#### [Exercise aim]
If a line in the entries includes "computer", show that line.

#### [Raw data]
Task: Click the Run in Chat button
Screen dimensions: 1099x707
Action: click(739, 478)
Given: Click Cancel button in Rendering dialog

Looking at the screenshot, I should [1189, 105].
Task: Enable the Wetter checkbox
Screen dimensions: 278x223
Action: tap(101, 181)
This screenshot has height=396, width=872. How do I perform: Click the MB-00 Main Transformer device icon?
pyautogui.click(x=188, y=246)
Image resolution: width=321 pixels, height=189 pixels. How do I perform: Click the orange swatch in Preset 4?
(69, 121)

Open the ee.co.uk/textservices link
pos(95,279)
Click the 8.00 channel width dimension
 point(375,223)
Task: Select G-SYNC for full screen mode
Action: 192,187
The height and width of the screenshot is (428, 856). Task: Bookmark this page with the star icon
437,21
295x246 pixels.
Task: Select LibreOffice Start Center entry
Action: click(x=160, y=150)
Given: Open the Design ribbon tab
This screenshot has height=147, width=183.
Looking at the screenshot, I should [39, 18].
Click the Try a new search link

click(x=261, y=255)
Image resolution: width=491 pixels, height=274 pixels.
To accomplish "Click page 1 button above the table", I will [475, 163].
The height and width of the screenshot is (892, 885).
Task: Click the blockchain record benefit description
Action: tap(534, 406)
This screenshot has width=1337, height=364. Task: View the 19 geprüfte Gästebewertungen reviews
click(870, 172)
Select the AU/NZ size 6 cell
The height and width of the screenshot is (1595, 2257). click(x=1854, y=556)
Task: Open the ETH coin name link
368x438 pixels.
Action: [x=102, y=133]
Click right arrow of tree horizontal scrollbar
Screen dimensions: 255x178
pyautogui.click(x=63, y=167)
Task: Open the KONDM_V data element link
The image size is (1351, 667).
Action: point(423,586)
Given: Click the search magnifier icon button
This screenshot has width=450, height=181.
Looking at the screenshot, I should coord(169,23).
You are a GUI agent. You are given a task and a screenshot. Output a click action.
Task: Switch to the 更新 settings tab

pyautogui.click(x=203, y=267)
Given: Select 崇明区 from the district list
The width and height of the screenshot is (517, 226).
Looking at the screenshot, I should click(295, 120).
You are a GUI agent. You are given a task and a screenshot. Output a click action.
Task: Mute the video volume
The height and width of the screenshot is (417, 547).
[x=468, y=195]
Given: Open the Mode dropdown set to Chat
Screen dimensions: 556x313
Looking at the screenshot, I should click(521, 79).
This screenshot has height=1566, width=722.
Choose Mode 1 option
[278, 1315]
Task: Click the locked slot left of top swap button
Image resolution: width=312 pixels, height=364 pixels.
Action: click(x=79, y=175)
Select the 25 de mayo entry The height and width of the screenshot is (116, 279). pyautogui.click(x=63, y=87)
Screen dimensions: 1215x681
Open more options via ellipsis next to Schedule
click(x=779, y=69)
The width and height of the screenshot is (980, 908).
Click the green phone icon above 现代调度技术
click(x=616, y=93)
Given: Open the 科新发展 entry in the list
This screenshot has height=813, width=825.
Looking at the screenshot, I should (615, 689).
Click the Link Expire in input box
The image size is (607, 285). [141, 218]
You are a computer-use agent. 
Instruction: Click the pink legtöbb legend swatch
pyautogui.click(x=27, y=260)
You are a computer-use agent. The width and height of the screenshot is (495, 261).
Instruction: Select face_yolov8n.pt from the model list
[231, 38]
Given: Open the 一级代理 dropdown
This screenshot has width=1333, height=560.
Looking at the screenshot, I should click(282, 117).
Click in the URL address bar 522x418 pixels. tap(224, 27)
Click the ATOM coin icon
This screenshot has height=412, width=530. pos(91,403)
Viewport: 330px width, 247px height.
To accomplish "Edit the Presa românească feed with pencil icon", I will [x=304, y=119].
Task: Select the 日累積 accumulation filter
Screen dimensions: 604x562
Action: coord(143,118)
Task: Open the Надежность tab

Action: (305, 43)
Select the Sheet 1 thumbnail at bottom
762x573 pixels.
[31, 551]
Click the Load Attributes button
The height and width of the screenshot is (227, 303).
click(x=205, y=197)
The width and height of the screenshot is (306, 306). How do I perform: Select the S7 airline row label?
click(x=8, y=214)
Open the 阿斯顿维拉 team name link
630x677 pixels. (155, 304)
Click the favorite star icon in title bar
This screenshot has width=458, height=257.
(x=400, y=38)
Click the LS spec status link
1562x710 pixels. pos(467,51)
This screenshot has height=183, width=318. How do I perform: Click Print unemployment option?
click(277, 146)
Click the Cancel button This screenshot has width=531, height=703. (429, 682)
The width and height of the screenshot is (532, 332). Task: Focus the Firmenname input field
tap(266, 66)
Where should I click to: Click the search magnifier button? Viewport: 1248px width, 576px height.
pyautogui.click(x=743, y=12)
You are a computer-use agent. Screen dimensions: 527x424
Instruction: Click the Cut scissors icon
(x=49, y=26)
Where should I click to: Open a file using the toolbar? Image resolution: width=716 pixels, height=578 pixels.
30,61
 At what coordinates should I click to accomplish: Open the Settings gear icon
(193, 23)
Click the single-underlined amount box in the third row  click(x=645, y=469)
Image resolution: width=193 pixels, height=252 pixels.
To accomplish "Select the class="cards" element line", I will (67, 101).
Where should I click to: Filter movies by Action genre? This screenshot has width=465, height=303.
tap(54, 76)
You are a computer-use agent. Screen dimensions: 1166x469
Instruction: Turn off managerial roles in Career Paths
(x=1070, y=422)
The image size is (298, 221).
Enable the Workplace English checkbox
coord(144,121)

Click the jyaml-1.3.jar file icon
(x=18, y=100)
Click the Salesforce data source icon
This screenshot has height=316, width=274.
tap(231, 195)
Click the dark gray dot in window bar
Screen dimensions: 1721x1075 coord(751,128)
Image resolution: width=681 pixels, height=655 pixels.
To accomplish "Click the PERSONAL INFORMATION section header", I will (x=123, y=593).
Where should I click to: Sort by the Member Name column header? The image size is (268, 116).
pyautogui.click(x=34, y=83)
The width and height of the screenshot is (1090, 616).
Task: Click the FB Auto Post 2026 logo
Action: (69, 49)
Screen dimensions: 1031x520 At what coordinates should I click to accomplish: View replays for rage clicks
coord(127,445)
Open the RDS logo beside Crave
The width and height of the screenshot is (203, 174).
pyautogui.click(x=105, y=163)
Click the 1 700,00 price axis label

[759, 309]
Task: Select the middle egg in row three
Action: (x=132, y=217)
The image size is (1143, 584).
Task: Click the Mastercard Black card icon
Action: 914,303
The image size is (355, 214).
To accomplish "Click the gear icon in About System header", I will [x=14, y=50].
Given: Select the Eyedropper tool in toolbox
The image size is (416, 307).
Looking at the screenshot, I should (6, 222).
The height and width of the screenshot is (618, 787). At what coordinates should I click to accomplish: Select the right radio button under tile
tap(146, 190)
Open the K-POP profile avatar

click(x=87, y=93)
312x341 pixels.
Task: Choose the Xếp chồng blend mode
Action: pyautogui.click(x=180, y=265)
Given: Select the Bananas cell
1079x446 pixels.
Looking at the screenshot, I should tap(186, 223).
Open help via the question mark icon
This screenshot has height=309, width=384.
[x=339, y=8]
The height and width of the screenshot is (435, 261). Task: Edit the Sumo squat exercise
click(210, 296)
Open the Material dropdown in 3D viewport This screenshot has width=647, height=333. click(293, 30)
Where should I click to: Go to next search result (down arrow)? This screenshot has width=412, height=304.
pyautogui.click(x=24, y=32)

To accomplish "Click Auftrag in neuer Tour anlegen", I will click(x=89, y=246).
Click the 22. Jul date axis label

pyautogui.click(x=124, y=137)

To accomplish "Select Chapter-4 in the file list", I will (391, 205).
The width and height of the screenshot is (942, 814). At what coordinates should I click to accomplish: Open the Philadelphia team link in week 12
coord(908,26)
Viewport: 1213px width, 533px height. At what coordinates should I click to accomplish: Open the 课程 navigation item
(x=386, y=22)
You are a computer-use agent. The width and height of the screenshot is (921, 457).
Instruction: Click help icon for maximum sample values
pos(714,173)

#### [Task solution]
You are a computer-use agent. 
You are a computer-use agent. The width and height of the screenshot is (495, 261).
You are a computer-use agent. Screen dimensions: 527x424
You are a computer-use agent. Screen dimensions: 1166x469
You are a computer-use agent. The width and height of the screenshot is (921, 457).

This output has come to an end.